Provided data:
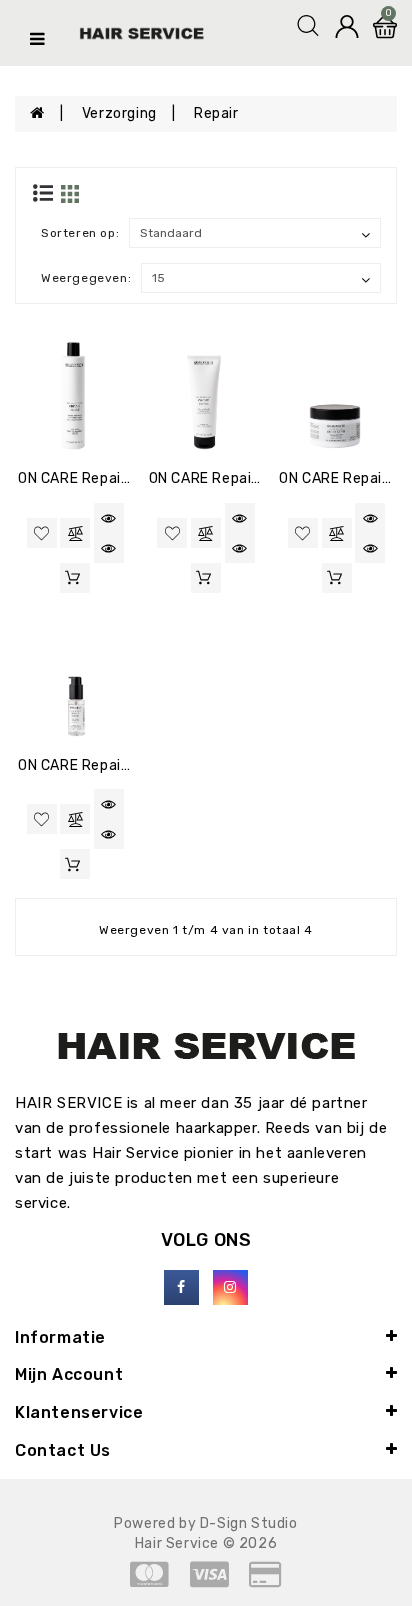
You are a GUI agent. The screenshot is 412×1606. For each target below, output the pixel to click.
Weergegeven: (86, 278)
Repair (216, 113)
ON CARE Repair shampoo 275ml (131, 478)
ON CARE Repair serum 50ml (117, 765)
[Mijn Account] (347, 25)
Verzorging (119, 113)
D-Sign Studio (249, 1523)
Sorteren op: (80, 233)
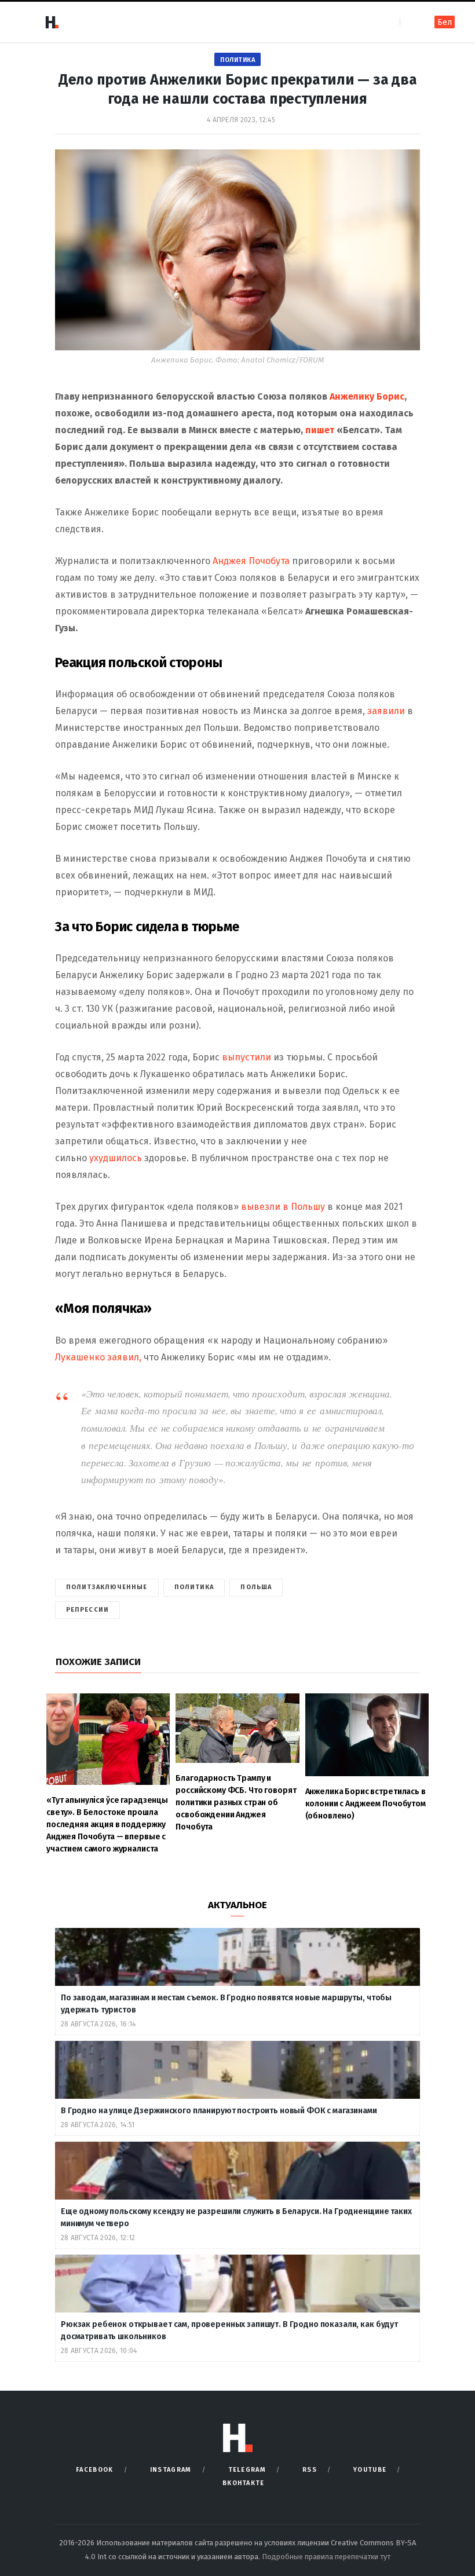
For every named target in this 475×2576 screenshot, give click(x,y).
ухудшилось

Problem to solve: Return only the lines from the line containing "[Mijn Account] (347, 25)" through the last line of the records above, both ends included, exactly as written, leaving pictures out.

Finished exercise:
[Mijn Account] (347, 25)
Verzorging (119, 113)
D-Sign Studio (249, 1523)
Sorteren op: (80, 233)
For every named target in this 475×2576 screenshot, give click(x,y).
ухудшилось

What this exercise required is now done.